**PASSAGE TO READ**
Supply shortages hitting single family homes amid positive homebuilder sentiment
Supply shortages are hitting single family starts, despite an overall rise in the number of homes being built and homebuilder sentiment improving for the first time in three months, two reports show.
Builder sentiment rose in September by one point, according to the National Association of Home Builders/Wells Fargo Housing Market Index, amid a drop in lumber prices and a rise in buyer demand.
Last month also saw a 17.4% year-on-year rise in private housing starts, as well as a month-over-month increase in permits, according to a separate report released this week by the US Census Bureau and Department of Housing and Urban Development (HUD) on new residential construction.
The increase in permits and starts is seen as a response to near record-low rates, the limited supply of existing homes for sale and the unrelenting demand for properties.
Read more: What’s hindering the construction industry?
The upbeat news from the construction sector was, however, offset by the fact that starts on single-family homes fell 2.8% month-over-month during the same period.
First American deputy chief economist Odeta Kushi (pictured) told MPA that while the homebuilders’ sentiment and the overall housing starts increase “was good news”, she pointed out that multifamily housing starts had been the main driver.
She said: “The multifamily has really been responding to the people coming back to the city; the lower vacancy rates and the higher rents that we’ve been seeing.
“Builders are responding to that and to the demand for apartments, and we’re starting to see that creep up in the numbers. This was not at the expense of single family, necessarily, because the decline in single family starts really has a lot to do with supply shortages as opposed to any sort of weakening demand.”
She added that the homebuilders’ sentiment helped to confirm her view that they were responding to strong demand for homes, but that “they would like to build more single-family homes”.
She pointed out that the rate of single-family home projects which had been approved but were still waiting to commence had soared by 50% year over year.
Read more: Odeta Kushi on what needs to happen about house price growth
“That’s clearly a sign of ongoing supply chain issues - builders are kind of trying to finish up projects rather than starting new ones,” she said.

(Dataset entries)

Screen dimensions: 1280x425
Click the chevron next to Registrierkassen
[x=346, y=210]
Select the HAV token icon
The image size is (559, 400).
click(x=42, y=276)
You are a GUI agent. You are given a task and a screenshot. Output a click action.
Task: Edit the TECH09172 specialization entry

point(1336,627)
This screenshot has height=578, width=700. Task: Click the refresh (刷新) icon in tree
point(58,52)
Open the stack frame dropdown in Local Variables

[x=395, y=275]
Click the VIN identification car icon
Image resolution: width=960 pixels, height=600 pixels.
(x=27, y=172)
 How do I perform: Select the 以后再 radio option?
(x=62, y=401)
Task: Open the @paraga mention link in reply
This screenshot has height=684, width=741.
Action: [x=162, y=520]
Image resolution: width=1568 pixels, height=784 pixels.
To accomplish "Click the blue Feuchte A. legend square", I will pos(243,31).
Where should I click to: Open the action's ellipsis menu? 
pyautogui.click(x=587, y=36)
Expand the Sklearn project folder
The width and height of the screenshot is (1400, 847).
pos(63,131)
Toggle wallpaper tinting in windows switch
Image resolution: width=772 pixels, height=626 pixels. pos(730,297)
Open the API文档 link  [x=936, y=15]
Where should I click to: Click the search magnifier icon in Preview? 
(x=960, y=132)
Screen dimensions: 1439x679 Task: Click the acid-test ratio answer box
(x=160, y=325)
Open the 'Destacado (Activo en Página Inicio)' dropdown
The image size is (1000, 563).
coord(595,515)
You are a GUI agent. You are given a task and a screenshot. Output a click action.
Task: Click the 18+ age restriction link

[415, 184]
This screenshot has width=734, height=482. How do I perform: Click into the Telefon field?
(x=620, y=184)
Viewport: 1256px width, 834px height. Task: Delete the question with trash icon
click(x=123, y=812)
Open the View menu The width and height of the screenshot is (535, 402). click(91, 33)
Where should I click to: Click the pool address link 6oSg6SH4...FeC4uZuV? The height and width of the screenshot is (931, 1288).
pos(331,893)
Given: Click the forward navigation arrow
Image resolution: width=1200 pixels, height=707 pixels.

**WORK INSTRUCTION 1**
Using the article on housing supply, name each factor it says the rise in permits and starts is a response to.
**WORK INSTRUCTION 2**
Duplicate a passage from the article on housing supply. Begin at the words "The upbeat news" and stop after "the same period.".

**RESULT 1**
- Near record-low rates
- The limited supply of existing homes for sale
- The unrelenting demand for properties

**RESULT 2**
The upbeat news from the construction sector was, however, offset by the fact that starts on single-family homes fell 2.8% month-over-month during the same period.